На другой день у него на запястьях и лодыжках оставались багровые следы от ремней, но он не огорчался.
– Сегодня я был пленен и побежден полностью, – говорил он, целуя ее перед уходом. – Но мне сладостно такое поражение.
Когда кесарь удалялся, Светорада проводила дни, отдыхая, принимая портных и торговцев, примеряя многочисленные наряды и украшения, придумывая изысканные яства к очередному приходу любимого, или же просто любовалась садами через большие полукруглые окна дворца. По воле Александра они обосновались в одном из наиболее древних и роскошных строений, именуемом дворцом Дафны. Название это было дано дворцу в связи с тем, что в его приемном зале стояла позолоченная статуя нимфы Дафны, по легенде превратившейся в лавровое дерево. Возможно, именно этим объяснялось то, что от дворца в сады уводила прекрасная аллея из подстриженного пирамидами вечнозеленого лавра. Светорада любила прогуливаться по ней, углубляясь в прекрасные сады Палатия.
Вообще, императорский дворец с его парками был недоступен простым гражданам Византии. Константинополец мог всю жизнь прожить рядом с дворцом и никогда не иметь случая попасть внутрь. А ведь здесь было на что поглядеть, было чем восхититься. Золоченые крыши дворцов и храмов, мраморные колоннады галерей и переходов, широкие, спускавшиеся к искусственным водоемам лестницы, клумбы с изумительными цветами, к которым сходились посыпанные разноцветным песком аллеи, легкие беседки и многочисленные замысловатые фонтаны, скульптурные группы в античном духе или изваяния святых – все из редких пород мрамора или богато позолоченные. А еще кипарисы, пальмы, оливы, целая роща лимонных и апельсиновых деревьев, выращенных умелыми садоводами– сирийцами и несших на своих непривычно высоких стволах кровлю из вечнозеленой глянцевой листвы. С высоты дворцовых окон они казались очаровательным лугом, который простирался террасами до самой стены Палатия, за которой синело море.
Светораде порой не верилось, что она живет среди подобной красоты. Где же те дубравы на берегах Днепра, по которым она так сильно скучала? Где еловые боры, куда она уходила с подружками собирать ягоды или грибы? Где бревенчатые настилы улиц Смоленска, где каждый знал ее и радовался встрече, ибо считалось, что встреча с княжной со столь звучным именем сулит непременную удачу. Было ли это в ее жизни? Что сон, а что явь?
Но прошлое не отпускало. Однажды, когда они с Александром, мокрые и усталые, еще не отдышавшиеся после бурного соития, лежали на смятых простынях, кесарь вдруг огорошил княжну вопросом:
– Что такое Стема?
Она замерла, почувствовав, как гулко ударило в ребра сердце.
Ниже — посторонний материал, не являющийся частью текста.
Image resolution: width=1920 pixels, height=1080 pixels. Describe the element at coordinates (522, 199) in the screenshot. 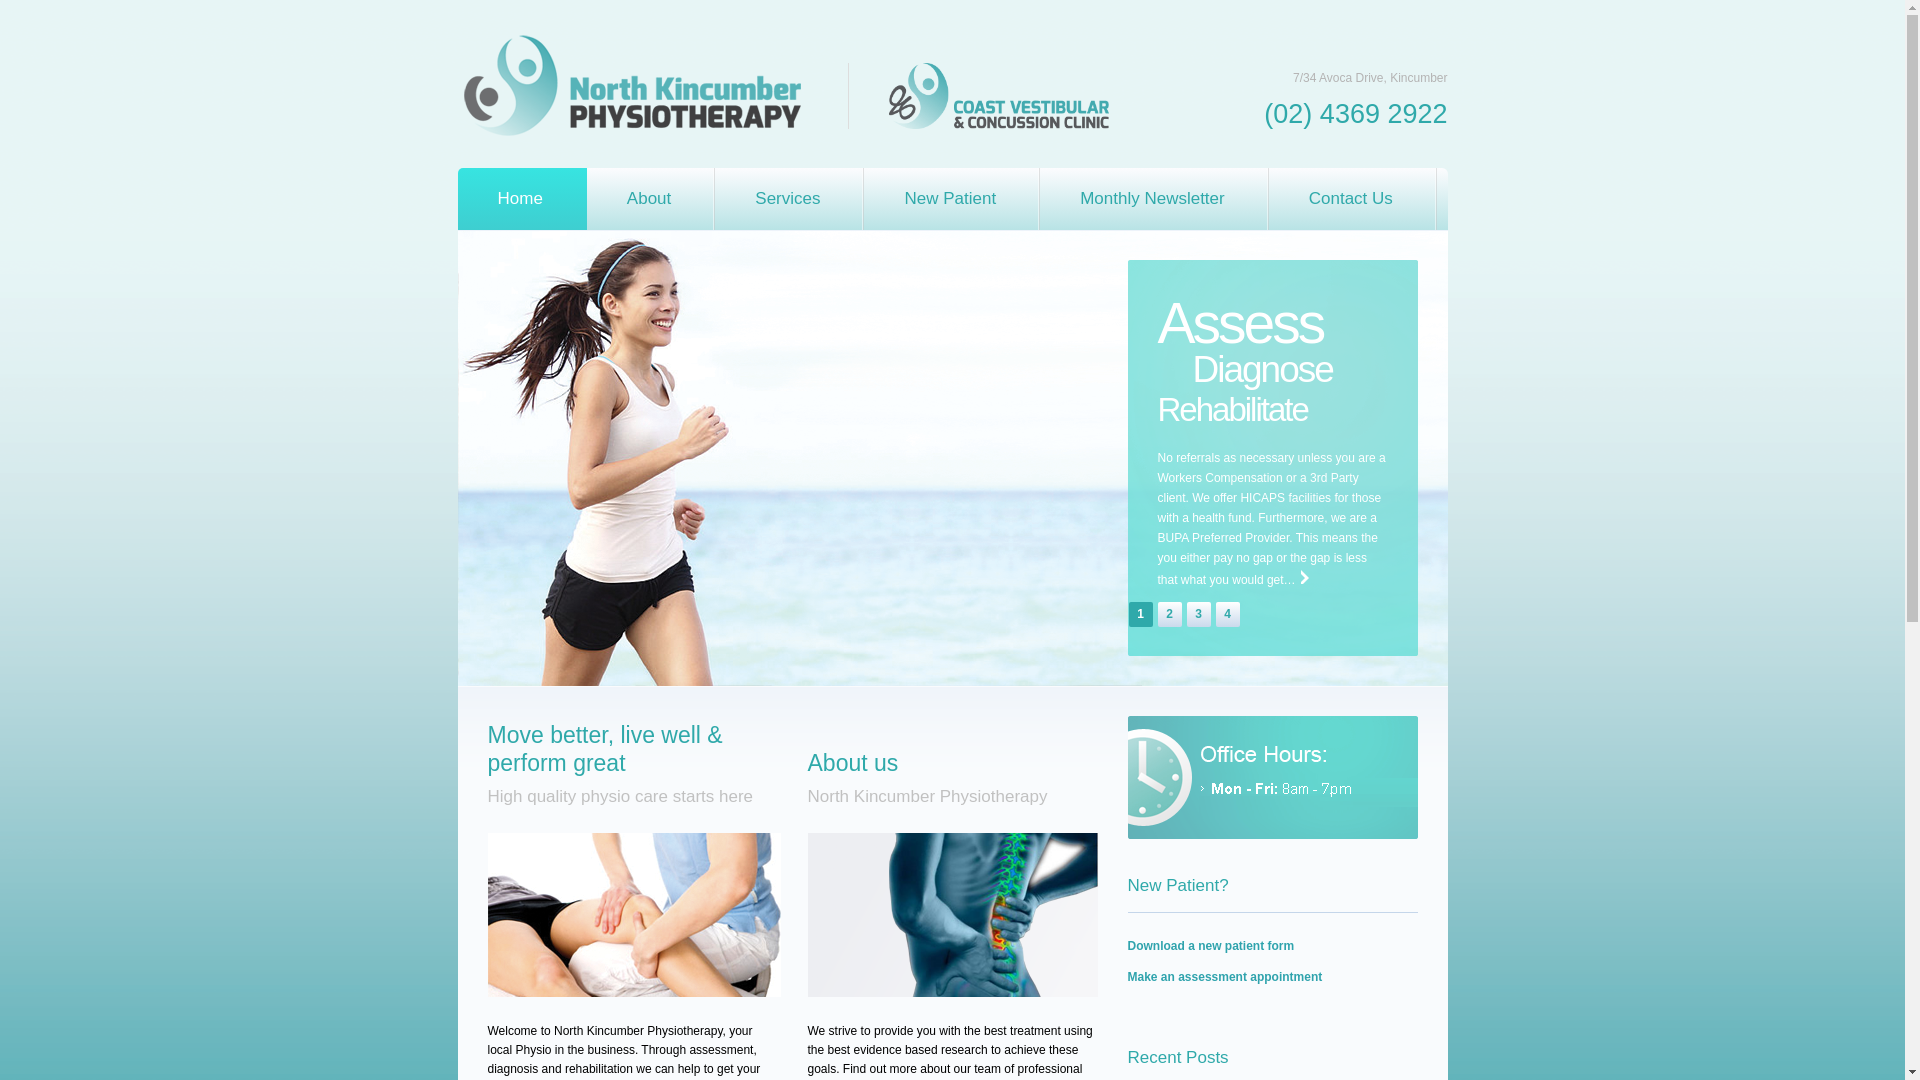

I see `'Home'` at that location.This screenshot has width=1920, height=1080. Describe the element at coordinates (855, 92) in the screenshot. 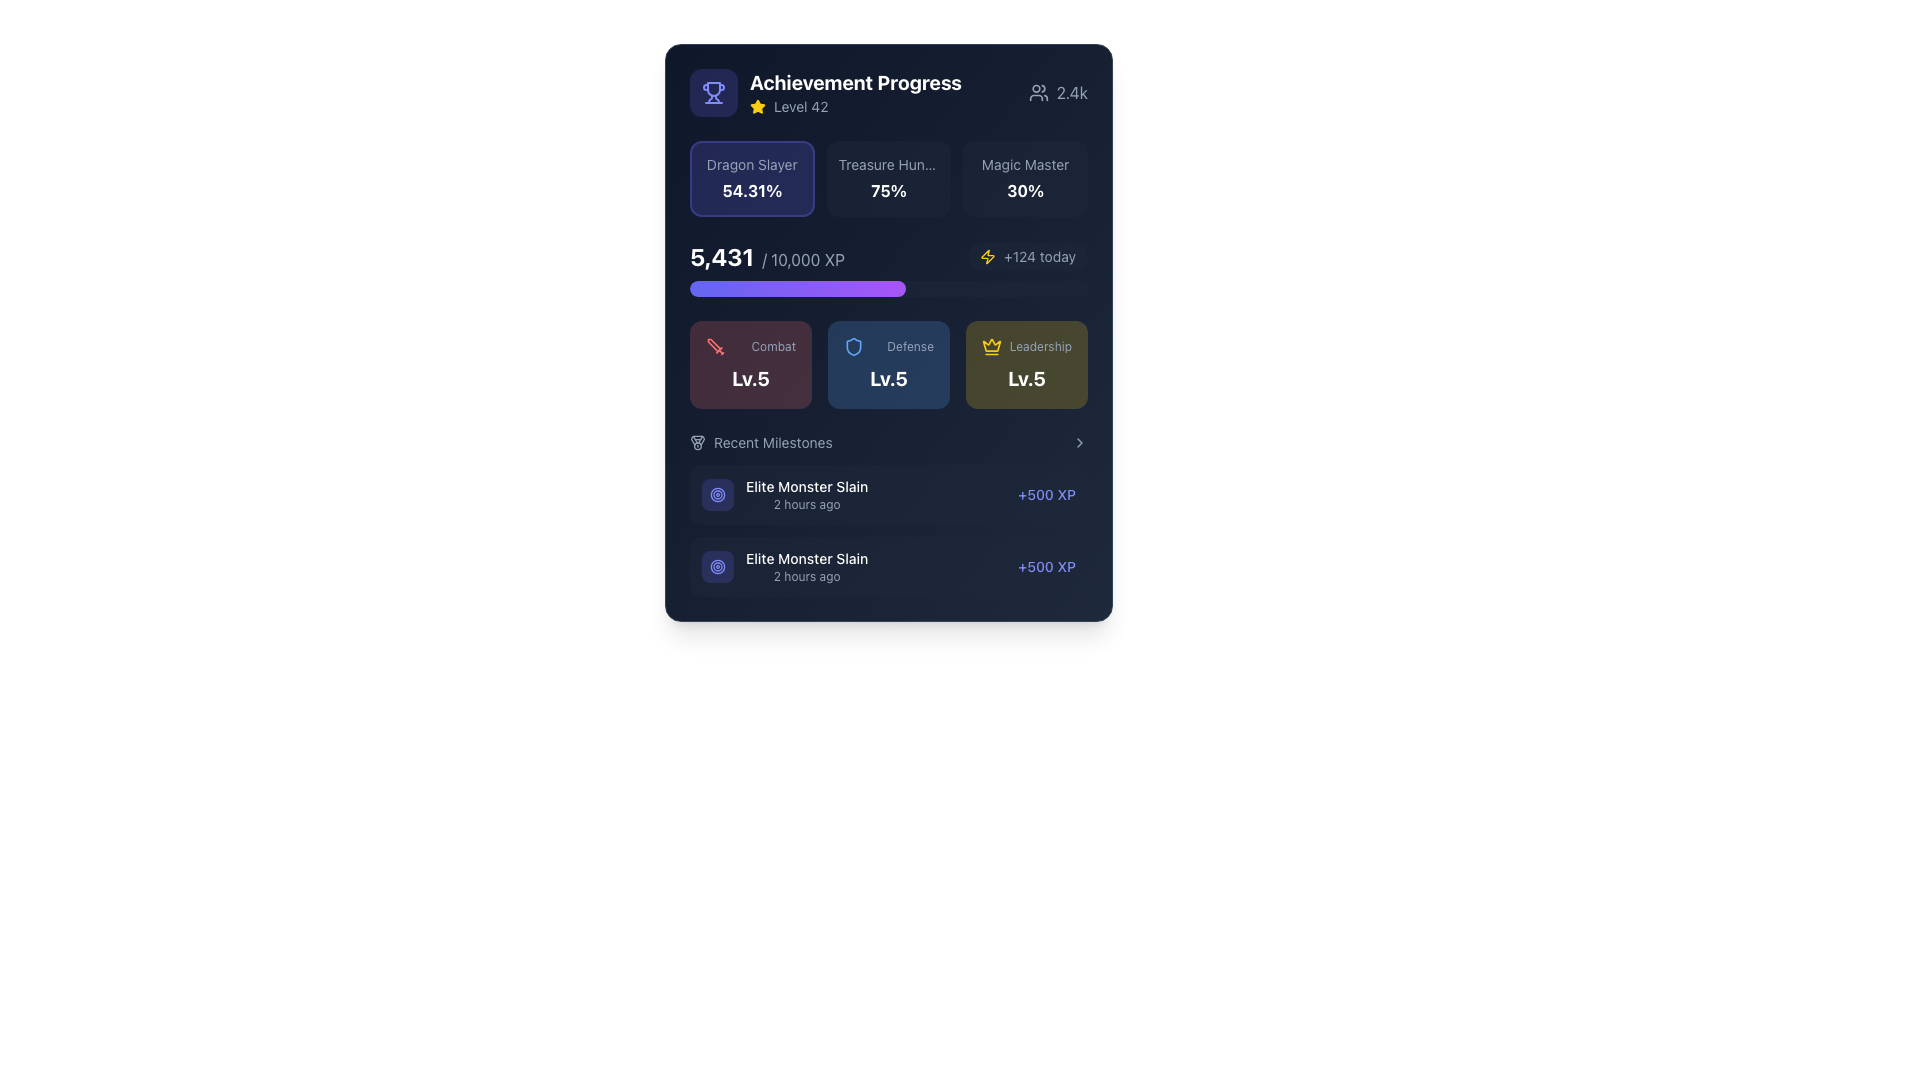

I see `the Informational label displaying achievement progress and current level, located at the top center of the interface, slightly shifted to the right, beside a trophy icon` at that location.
– Это по– русски, – только и смогла ответить.
– Это я понял, – приподнявшись на локте и нежно касаясь пальцем ее влажного горла, ответил кесарь. Негромко засмеялся. – Ты забавная. Порой в минуты наивысшего наслаждения, когда ты извиваешься в моих руках и я чувствую, насколько ты моя, ты вдруг восклицаешь непонятные слова на чужом языке. И чаще всего ты произносишь слово «Стема». Что оно означает?